Publication year - 2000
Publication title -
cancer
Language(s) - English
Resource type - Journals
SCImago Journal Rank - 3.052
H-Index - 304
eISSN - 1097-0142
pISSN - 0008-543X
DOI - 10.1002/(sici)1097-0142(20000115)88:2<454::aid-cncr28>3.0.co;2-q
Subject(s) - medicine , chemotherapy , granulocyte colony stimulating factor , vincristine , granulocyte macrophage colony stimulating factor , gastroenterology , bone marrow , vinblastine , oncology , haematopoiesis , discontinuation , filgrastim , cyclophosphamide , immunology , cytokine , stem cell , biology , genetics
BACKGROUND Granulocyte‐macrophage–colony stimulating factor (GM‐CSF) administration stimulates the proliferation of hemopoietic progenitors. Shortly (48–96 hours) after its discontinuation, feedback phenomena occur and the progenitor proliferation rate drops below baseline levels.
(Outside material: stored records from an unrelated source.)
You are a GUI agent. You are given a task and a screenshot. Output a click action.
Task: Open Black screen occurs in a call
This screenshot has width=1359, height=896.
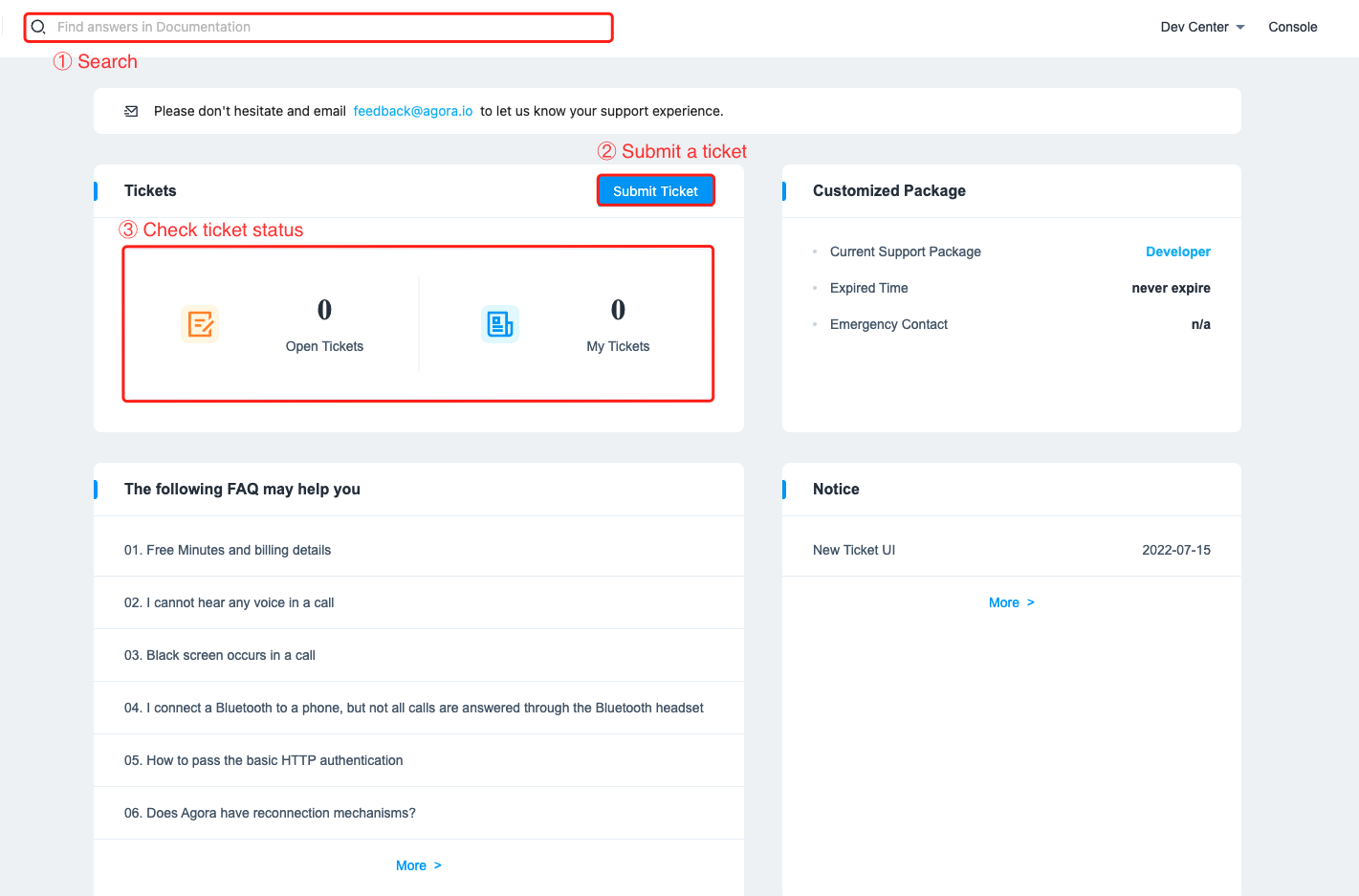(x=220, y=655)
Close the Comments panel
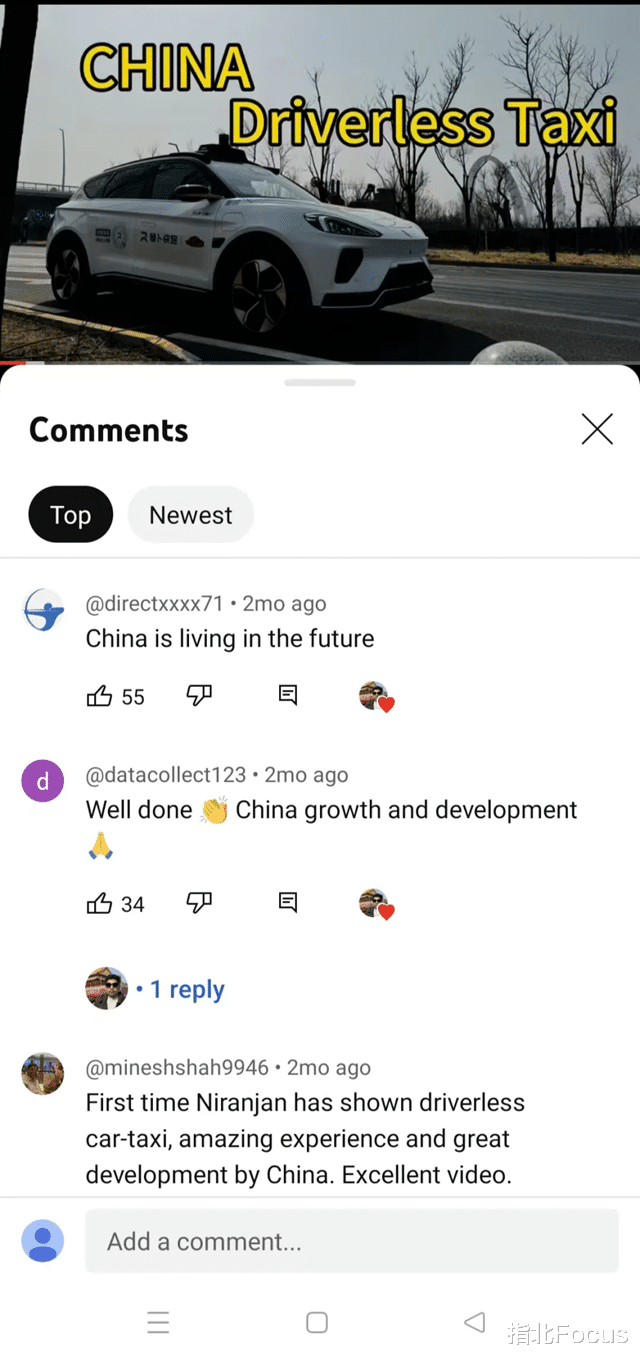 pyautogui.click(x=597, y=429)
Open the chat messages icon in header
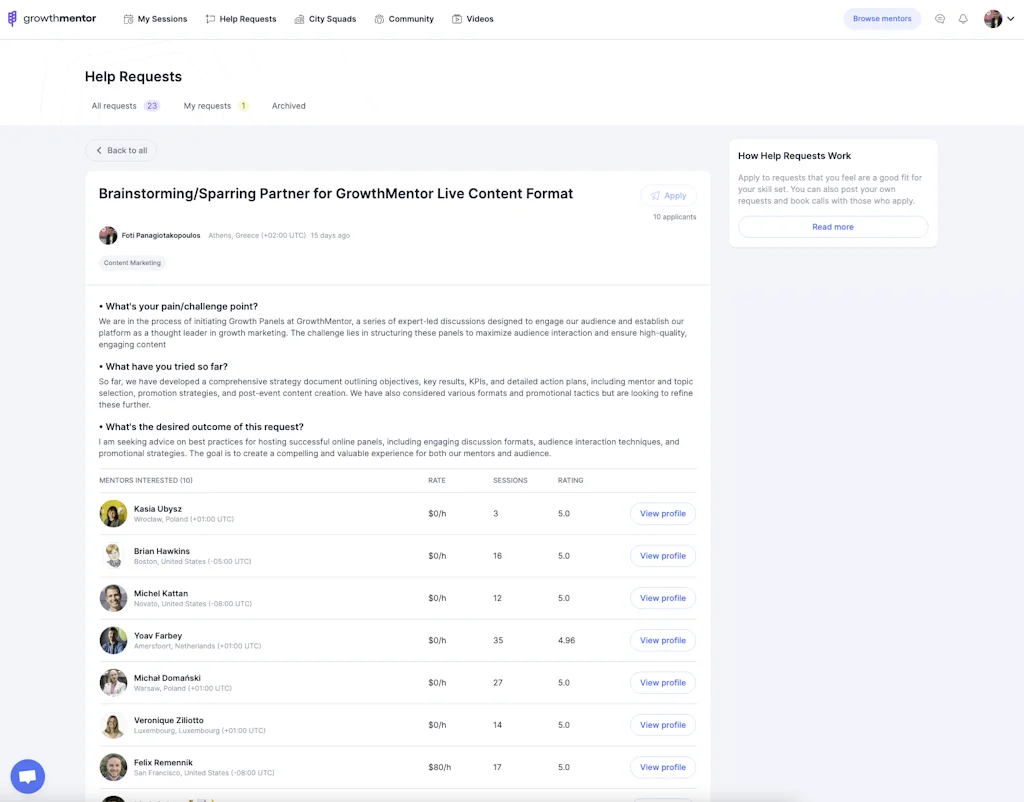 tap(939, 18)
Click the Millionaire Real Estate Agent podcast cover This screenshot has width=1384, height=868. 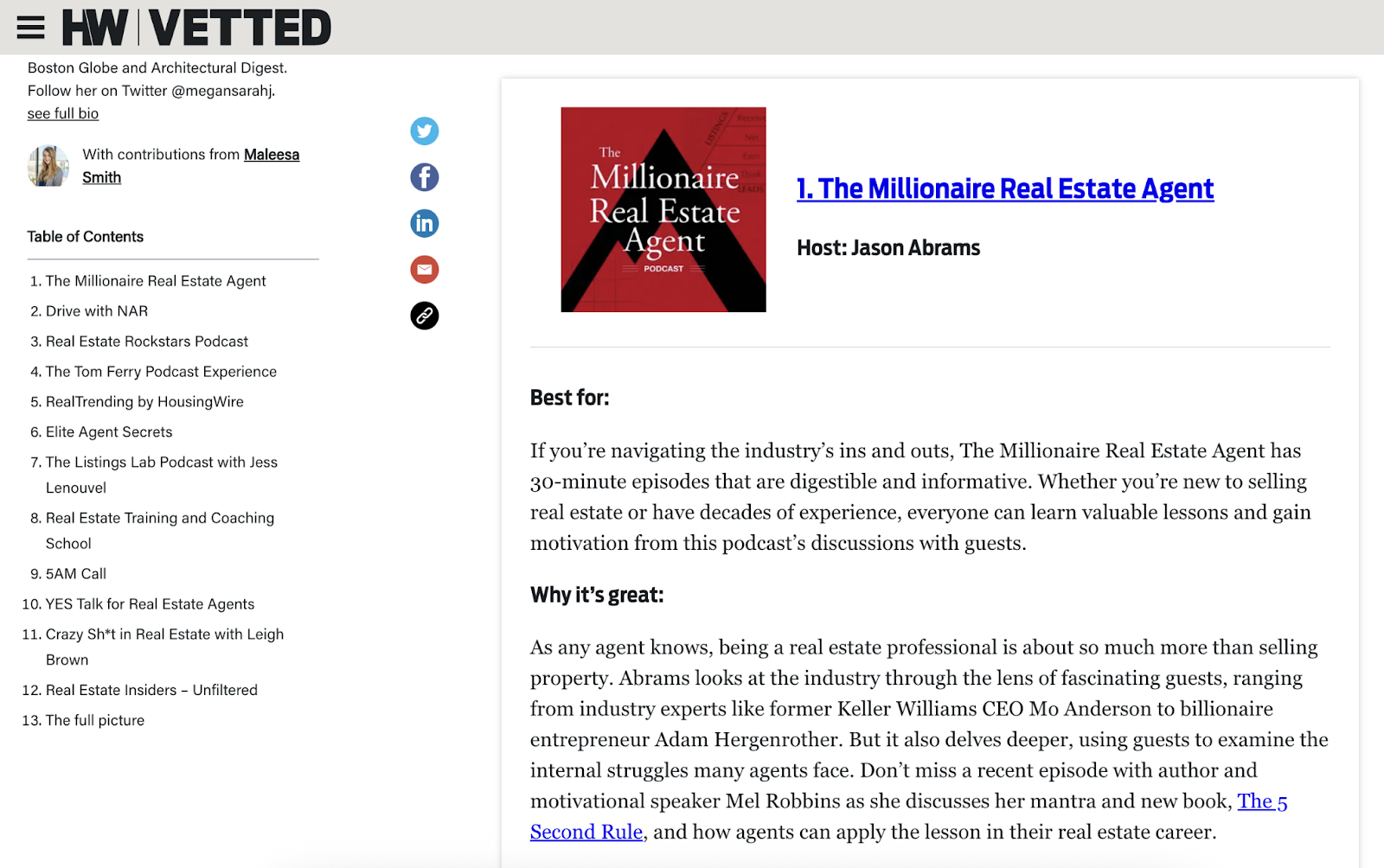tap(663, 208)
As the quiescence of hyperplastic bone marrow suggests that hemopoietic cells may be refractory to the toxic effects of cytostatic drugs, the decision was made to test the hypothesis that GM‐CSF given before chemotherapy may be myeloprotective. METHODS Fifty‐six patients with newly diagnosed Stage II–IV Hodgkin disease, ages 18–77 years, were randomized to receive GM‐CSF (5 μg/kg subcutaneously) or placebo from Day 7 to Day 4 before each chemotherapy administration (6 cycles of a hybrid of mechlorethamine, vincristine, procarbazine, and prednisone with doxorubicin, bleomycin, vinblastine, and dacarbazine). The treatment was considered a success if the delivery rate of chemotherapy was >90% after 3 cycles and >80% after 6 cycles. RESULTS Thirty patients received GM‐CSF and 26 placebo. The dose intensity (85.2% vs. 79.6%) and the overall success in terms of delivery rate (56.7% vs. 50%) were higher in the GM‐CSF group, although these differences were not statistically significant. The neutrophil nadirs were higher in the GM‐CSF group during the first three cycles and subsequently similar in both groups. CONCLUSIONS No significant differences in terms of myelotoxicity or drug delivery were observed between the two treatment arms. Although the myeloprotective effect of the prechemotherapy administration of GM‐CSF seems to be minimal, the data indicate a safe timing between GM‐CSF discontinuation and further chemotherapy. Because cumulative myelotoxicity has been observed with other growth factors, given in the interval between the chemotherapy cycles, this may be relevant to the planning of rapid cycling. Cancer 2000;88:454–60. © 2000 American Cancer Society.